Vous croyez que cette terre dévastée, ce monde disparu, est hanté par les regrets. Mais écoutez bien. Entendez tous les échos de ceux qui, même après la fin, se persuadent encore que le malheur était inévitable, le bien-agir hors de leur portée, qu'ils n'auraient rien pu sauver et que c'était à quelqu'un d'autre de le faire...

Kaldor, Principes


« Ah, vous voilà ! »

D'un geste rageur, le prince Tommus fit chuter de son bureau un alambic en cristal d'une valeur inestimable, qui éclata en milliers de morceaux. L'Intendant El Golgar, gêné, fit mine de chercher quelque chose dans la poche de son ample manteau.

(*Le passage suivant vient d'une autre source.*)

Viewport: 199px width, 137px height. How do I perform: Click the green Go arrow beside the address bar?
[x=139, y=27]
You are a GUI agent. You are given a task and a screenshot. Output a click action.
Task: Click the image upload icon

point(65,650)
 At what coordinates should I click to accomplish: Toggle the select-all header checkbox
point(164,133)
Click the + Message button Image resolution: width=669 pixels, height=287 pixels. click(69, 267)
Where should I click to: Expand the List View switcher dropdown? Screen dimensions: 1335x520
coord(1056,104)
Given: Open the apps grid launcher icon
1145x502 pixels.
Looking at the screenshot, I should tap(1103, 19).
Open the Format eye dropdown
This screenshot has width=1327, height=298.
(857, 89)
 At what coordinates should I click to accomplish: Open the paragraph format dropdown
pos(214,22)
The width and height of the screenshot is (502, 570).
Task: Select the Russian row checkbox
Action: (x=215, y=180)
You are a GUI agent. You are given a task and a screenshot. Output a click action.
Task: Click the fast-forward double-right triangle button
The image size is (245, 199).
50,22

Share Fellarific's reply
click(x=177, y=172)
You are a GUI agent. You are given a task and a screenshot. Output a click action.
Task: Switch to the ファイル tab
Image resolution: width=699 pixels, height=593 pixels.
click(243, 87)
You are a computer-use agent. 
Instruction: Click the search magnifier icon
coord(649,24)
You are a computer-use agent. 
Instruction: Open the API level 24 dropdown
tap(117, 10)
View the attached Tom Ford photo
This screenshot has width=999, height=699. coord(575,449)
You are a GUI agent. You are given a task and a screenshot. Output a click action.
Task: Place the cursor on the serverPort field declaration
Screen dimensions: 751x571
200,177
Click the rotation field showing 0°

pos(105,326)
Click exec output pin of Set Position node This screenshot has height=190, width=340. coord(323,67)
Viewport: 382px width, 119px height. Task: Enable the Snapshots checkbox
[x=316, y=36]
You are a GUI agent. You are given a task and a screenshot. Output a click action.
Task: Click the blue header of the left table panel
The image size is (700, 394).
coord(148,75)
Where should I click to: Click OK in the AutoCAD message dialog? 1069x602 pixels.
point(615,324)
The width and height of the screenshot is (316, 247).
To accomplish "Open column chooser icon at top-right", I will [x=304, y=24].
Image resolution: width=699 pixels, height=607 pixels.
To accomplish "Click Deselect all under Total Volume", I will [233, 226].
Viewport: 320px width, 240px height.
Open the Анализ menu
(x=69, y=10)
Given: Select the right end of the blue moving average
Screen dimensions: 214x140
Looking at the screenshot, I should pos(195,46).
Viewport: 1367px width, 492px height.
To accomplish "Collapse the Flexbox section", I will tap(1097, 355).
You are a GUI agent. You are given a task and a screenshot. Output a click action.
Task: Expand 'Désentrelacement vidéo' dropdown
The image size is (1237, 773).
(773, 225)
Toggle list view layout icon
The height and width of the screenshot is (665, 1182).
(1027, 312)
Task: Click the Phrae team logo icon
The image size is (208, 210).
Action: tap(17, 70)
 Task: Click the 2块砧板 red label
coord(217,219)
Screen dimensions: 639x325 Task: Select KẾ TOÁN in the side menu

Le prince ne semblait pas avoir remarqué les gardes et maîtres d'Arcs qui l'accompagnaient.

« J'en ai assez de tout ceci, s'exclama Tommus. Je n'ai aucune nouvelle du prince Eil. Me juge-t-il incapable de gérer avec lui les affaires du royaume ? Dois-je en conclure que notre Duumvirat se réduit désormais à une seule personne ? »

On pouvait reconnaître une qualité à Tommus ; bien qu'il ne sût s'exprimer en public, en comité restreint, il savait choisir des mots pour dire sa colère.

El Golgar n'était guère affecté par ces manifestations brutales d'une humeur exécrable. Il se trouvait comme face à une mauvaise pièce de théâtre, où les acteurs jouent si faux qu'on ne sait plus s'il faut rire ou pleurer. Que faire pour convenir à la bienséance ? Applaudir le naufrage ?

« Eh bien, Intendant, répondez-moi ! Que faites-vous tous les deux, à la fin ? Qui dirige Méra ? »

Je dirige Méra, songea l'Intendant. Tandis que les trois – désormais deux, bientôt un – princes se querellaient comme une fratrie désunie, il faisait tourner les affaires du royaume, signait les documents, supervisait l'affectation des fonds publics et réfléchissait à l'avenir de Sol Finis.

« Prince Tommus, moi et les maîtres d'Arcs m'accompagnant sommes venus procéder à votre arrestation. »

Le prince ne dit d'abord rien, puis son visage s'empourpra. El Golgar crut qu'il allait se saisir de la table qui occupait son bureau, la jeter à travers la fenêtre, ou quelque autre explosion de colère. Mais Tommus, en comprenant ce qu'il en retournait, se décomposa bien vite. Quelques jours plus tôt, Derring avait été discrètement exécuté. Il en serait de même pour lui. Eil était le moins tendre des trois, le plus résolu et le plus ferme. Il avait attendu le bon moment pour agir, tel un prédateur nocturne.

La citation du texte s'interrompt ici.